平成が終わり、令和元年が始まった。昭和の最後、昭和63年に新入社員として今はなき某生命保険会社に入社した私は、3つの時代を生命保険業界で仕事をすることとなった。

今回は自分が生命保険業界の大半を過ごした平成のはじめを、新しい令和のこの機会に振り返ってみたいと思う。

この令和の明るい感じの始まりと違い、平成元年の最初の営業日は、勤務していた大津支社で黒いネクタイに喪章をつけて業務をしたことを思い出す。

当時は昭和天皇の喪に服すことの方が、新しい時代を迎えたということより大きなことだったので、世の中はあまり明るい雰囲気でなかったことを記憶している。

こうして始まった平成当初、オフィスは、まだ机や会議室でたばこを吸いながら仕事をするのも普通だったし、机の上はパソコンどころかOA機器は電話以外何もなく、書類、紙、ペンのみで、今から考えたらどのように仕事をしていたのだろうと思ってしまう。

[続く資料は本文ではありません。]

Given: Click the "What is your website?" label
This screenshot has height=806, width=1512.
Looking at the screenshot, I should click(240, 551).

支社での計算は電卓か算盤でやっていた。本社の商品開発部に配属された私が初めて作った約款の案は紙に約款冊子を切り貼りして作ったものだった。その頃のOA機器は、当時としてはかなり高額な(おそらく百万円程度はしたであろう)ワープロが、部門に1、2台あるだけ。とはいえ、文書を保存し、修正ができるだけでも大変な効率化だった。

今のパソコンと違い、ウインドウズ機能がない中での文書作成は今から考えるとよくやっていたと思う。

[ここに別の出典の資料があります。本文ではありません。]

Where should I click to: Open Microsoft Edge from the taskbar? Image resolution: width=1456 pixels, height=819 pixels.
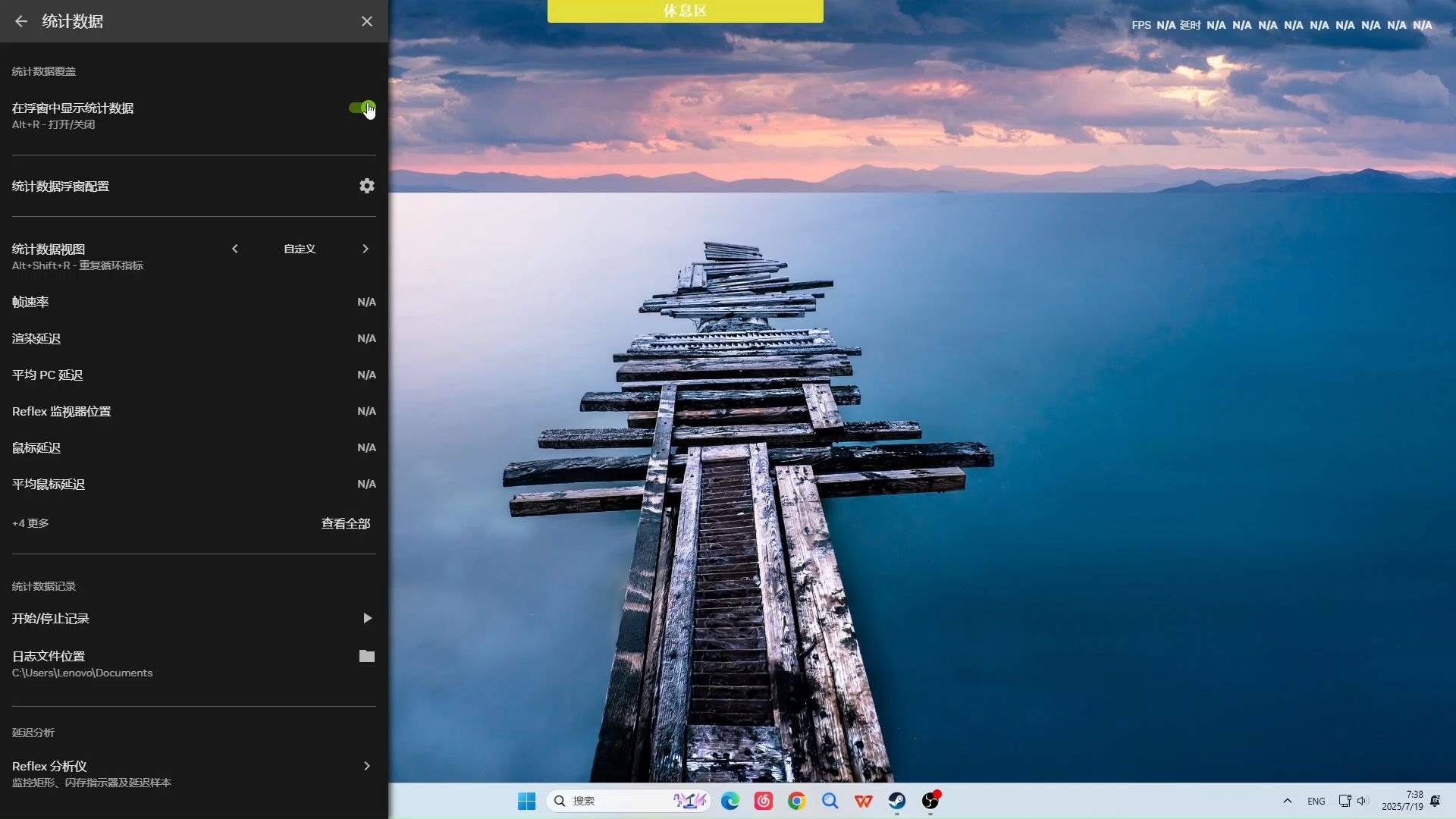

こんな作業効率だったので、帰りは終電や休日出勤ということも多く、「24時間戦えますか」というCMのコピーが流行語になったのもうなずける時代だった。働き方改革と言われる今の時代からはまるで考えられない。

商品開発部での大きな仕事は、監督官庁である当時の大蔵省に保険商品の認可申請をすることだった。

その頃は、官庁に提出する書類は今と違って和紙でできた「紙縒り(こより)」で綴じていたが、弛みなくピーンと綴じるためにコツが必要で、何度も試してやっと綴じることができたのを思い出す。書類ができ、いざ当局に提出するために持参するときには、部にある紫の風呂敷がうやうやしく出され、その風呂敷で書類を包んで課長が大切に持参していた。

これも、今考えると笑ってしまうが、伝統儀式のようだった。平成とはいえ、昭和の風習から引き継いでいたことがまだまだ多かったなと思う。

平成の初期から30年が経ち新しい令和の時代が始まったわけだが、今年の新入社員が30年経った後に、令和のはじめをどう振り返るのだろうか? 非常に楽しみである。